An extensive search of published and grey literature reports concerning archaeological chicken remains was conducted for this study: major journals, excavation volumes, non‐human palaeopathology literature, and other resources such as the Archaeological Data Service (ADS, hosted by the University of York). Additionally, further specimens were identified by the author and responses from analysts contacted in person or via the ZOOARCH e‐mail list over a period of 18 months (Table 3). Although there can be some confidence that the vast majority of known incidences have been collected in this search, there remains considerable potential for avian osteopetrosis lesions to remain unidentified in assemblages, particularly in regions where detailed recording of either pathologies or avian remains may not have been routine. Furthermore, chicken elements are small in size, and the identification of pathology in assemblages from unsieved sites could have been affected by this. Lesions identified by the author were recorded using a modified version of Vann & Thomas (2006), photographed, and subjected to digital radiography using a Xograph DRagon mobile x‐ray unit (52 KvP; 1.6 mAs; 0.025 s) for differential diagnosis. Metrical sex was not assessed due to the documented impact of avian leucosis infection on skeletal element length (Holmes, 1961: 24–25; Hirota et al., 1980: 929; Banes & Smith, 1977: 876–884), and no spurs or medullary bone were observed by the author.

Table 3.

Archaeological sites with reported finds of avian osteopetrosis, including suspected cases. The elements listed in bold font have been differentially diagnosed

Site name Element(s) Date (AD) Reference
Sanctuary of Jupiter Heliopolitanus, Carnuntum‐Muhlacker, Austria Not noted/accessible 100–410 Gál & Kunst, 2014
Tienen, Belgium Tarsometatarsus 250–300 Lentacker et al., 2004
Amiens (Rue Lavalard), France Tibiotarsus 150–250 Meniel, pers. comm.,
Aunedonnacum, France Femur 14–37 Lignereux et al., 1997
Bondorf (Villa Rustica), Germany Not noted/accessible 100–300 Kokabi et al., 1994
Künzing, Bavaria Coracoid 200–250 von den Driesch & Pöllath, 2000
Buda, Hungary ABG (sternum, humeri, ulnae, radius, femur and tibiotarsi) 1247–1686 Gál, 2008
Intercisa, Hungary Tibiotarsus 81–500 Gál, 2008
Apollonia‐Arsur, Israel Femur 1265–1265 Pines, pers. comm.

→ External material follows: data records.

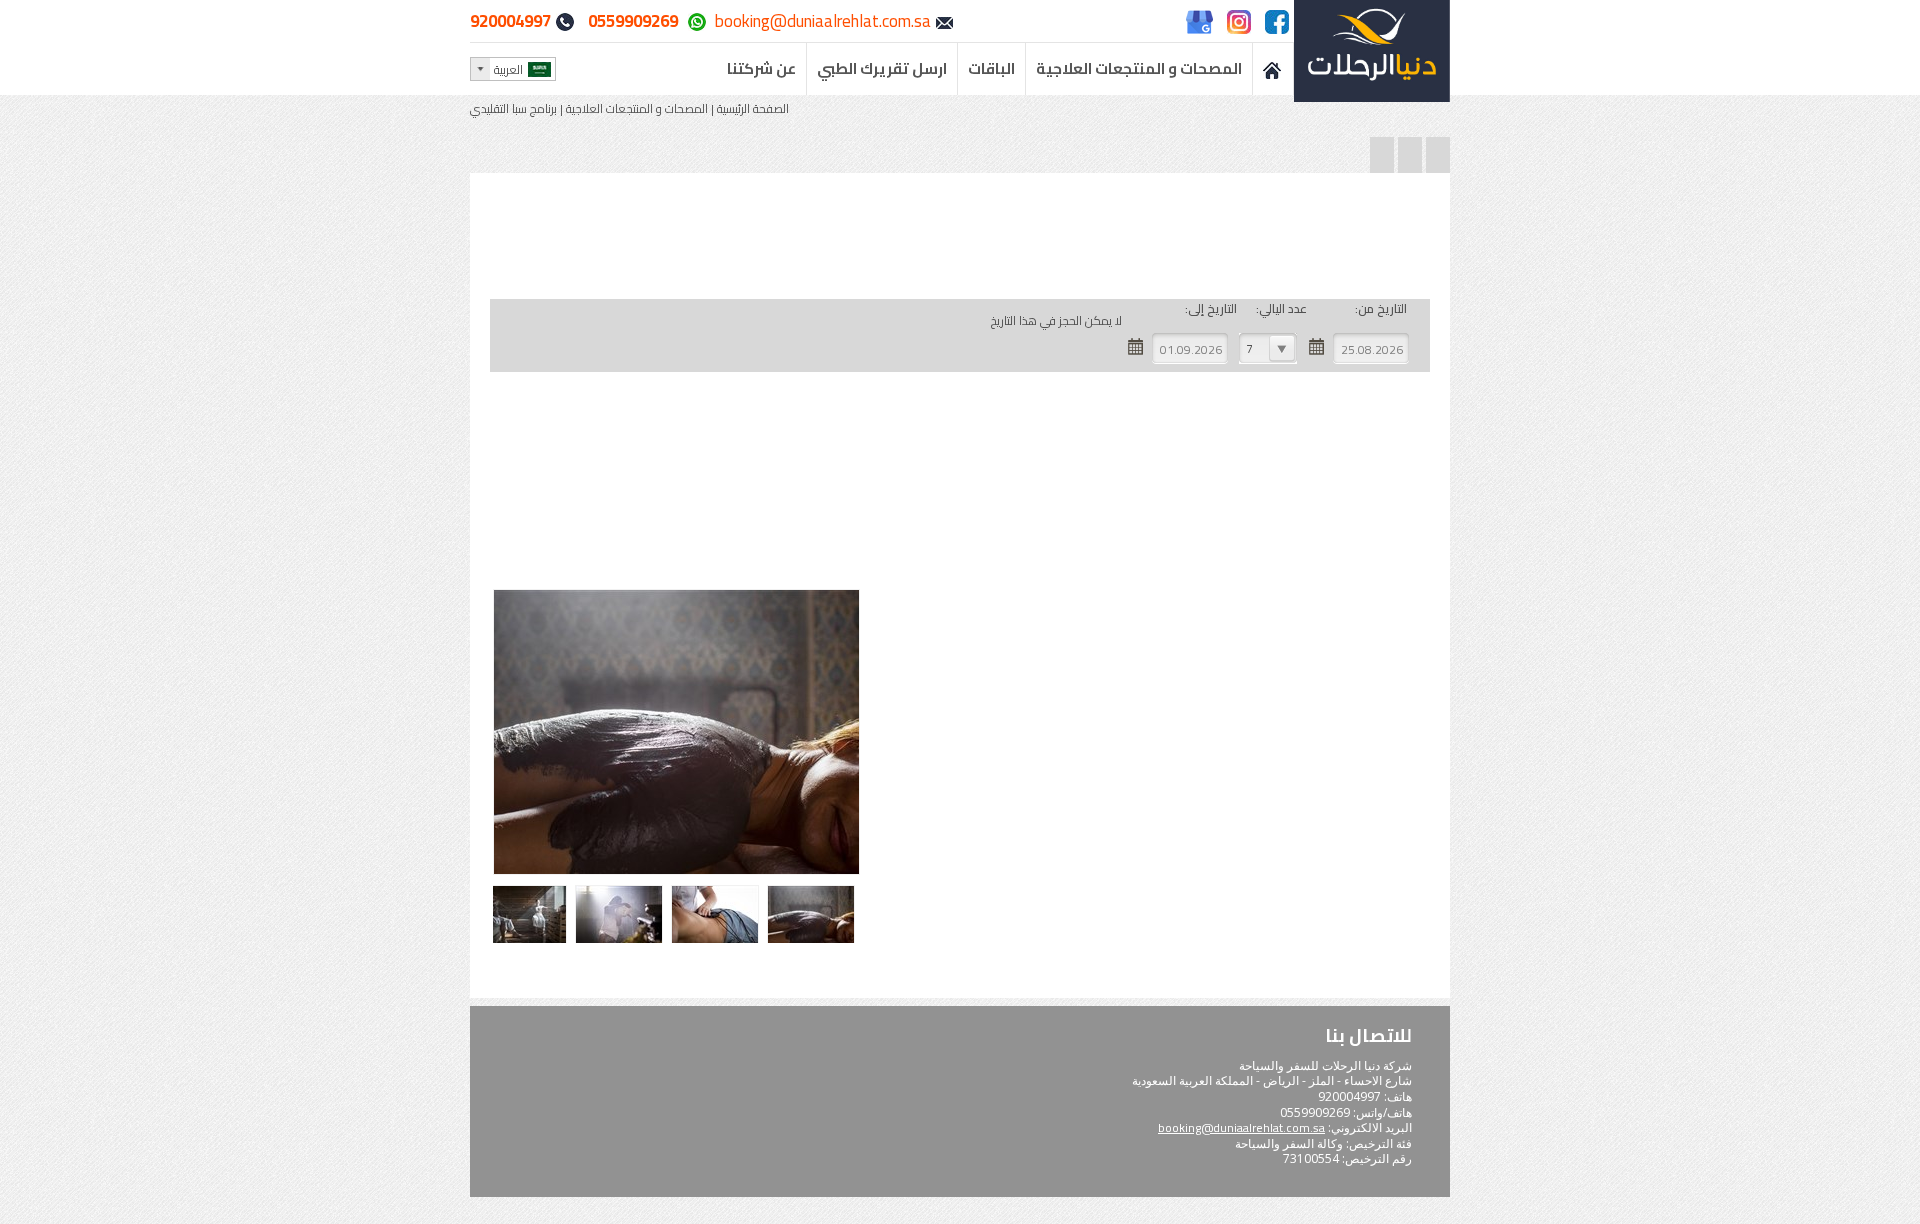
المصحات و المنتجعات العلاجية (637, 108)
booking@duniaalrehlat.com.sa (823, 21)
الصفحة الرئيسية (751, 108)
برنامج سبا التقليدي (513, 108)
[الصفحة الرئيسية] (1273, 69)
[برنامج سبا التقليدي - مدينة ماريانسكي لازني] (813, 940)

Naples, Italy Not noted/accessible −400–1500 Albarella, pers. comm.
Mogador, Morocco Cranium 1–400 Becker et al., 2013
Dordrecht, Netherlands Tibiotarsus 1400–1900 van Wijngaarden‐Bakker & Krauwer, 1979
Tiel‐Passewaaij, Netherlands ABG (humerus, ulna, tibiotarsus, tarsometatarsus) 60–270 Groot, 2008
Velsen, Netherlands Not noted/accessible 15–30 Prummel, 1987
Vicus Vitudurum (Oberwinterthur), Switzerland Not noted/accessible 1–400 Morel, 1991
Troia, Turkey Two tibiotarsi 1–500 Fabiš, 1997
1 Poultry, London, UK Tibiotarsus 95–125 MOLA database; Morris, pers. comm.

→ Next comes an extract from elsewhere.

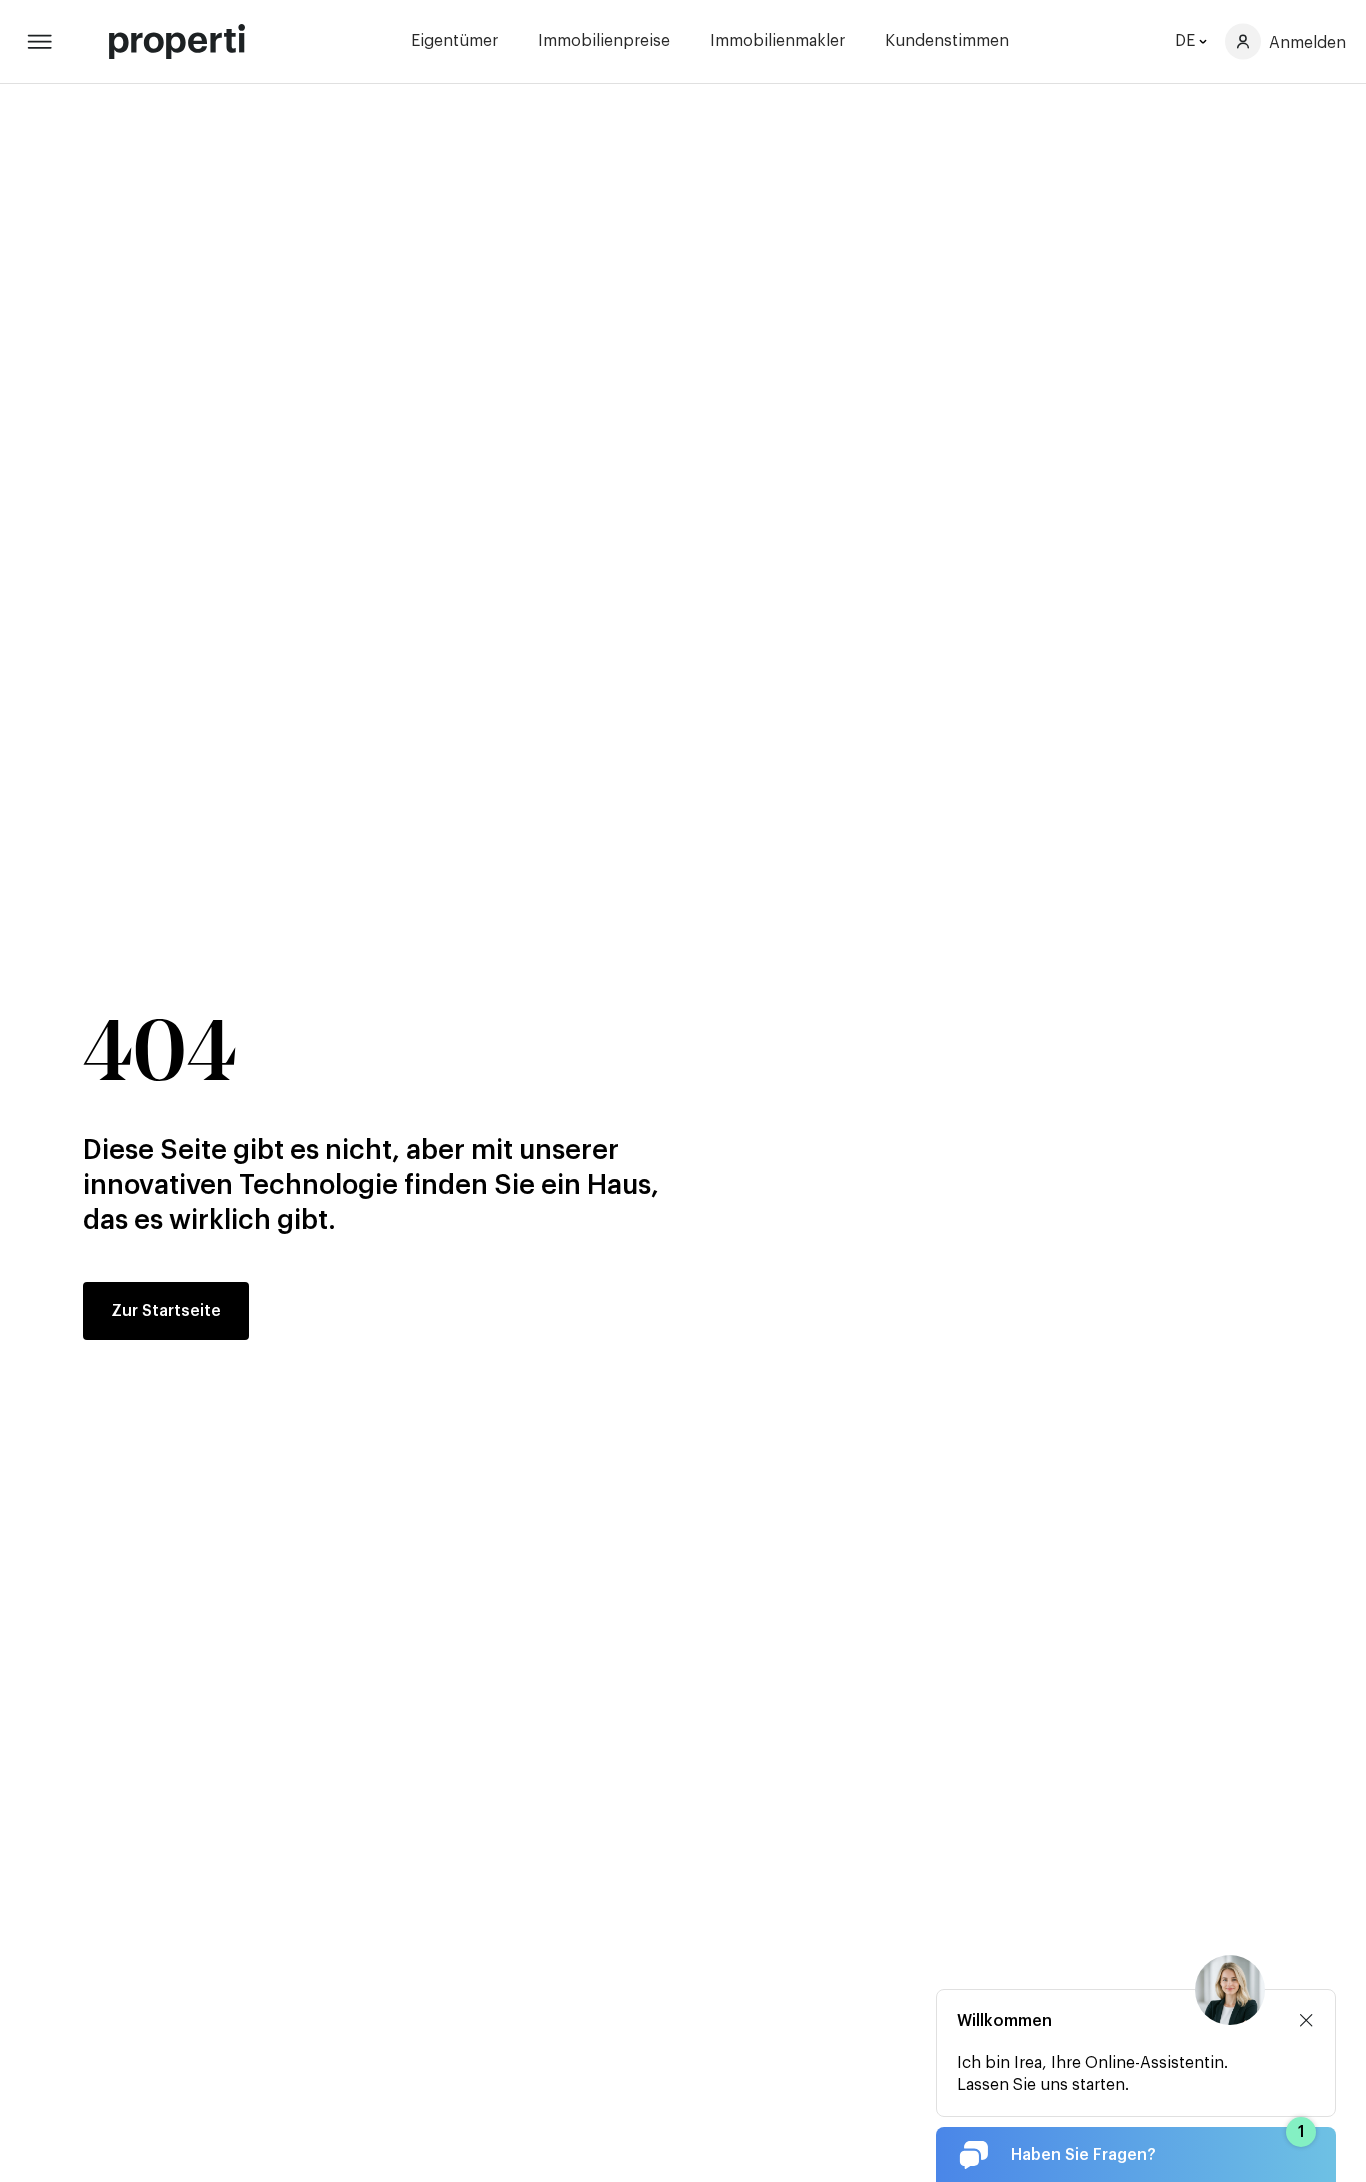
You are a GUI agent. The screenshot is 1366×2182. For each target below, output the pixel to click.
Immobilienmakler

2‐12 Gresham Street, London EC2, UK Tibiotarsus 43–410 MOLA database; Pipe, pers. comm.
28 Park Street, London SE1, UK Tibiotarsus 43–1750 MOLA database; Pipe, pers. comm.
35 Basinghall Street, London EC2, UK Tibiotarsus 43–1750 MOLA database; Pipe, pers. comm.
Ashton Roman Town, UK Ulna 43–410 Mahoney, pers. comm.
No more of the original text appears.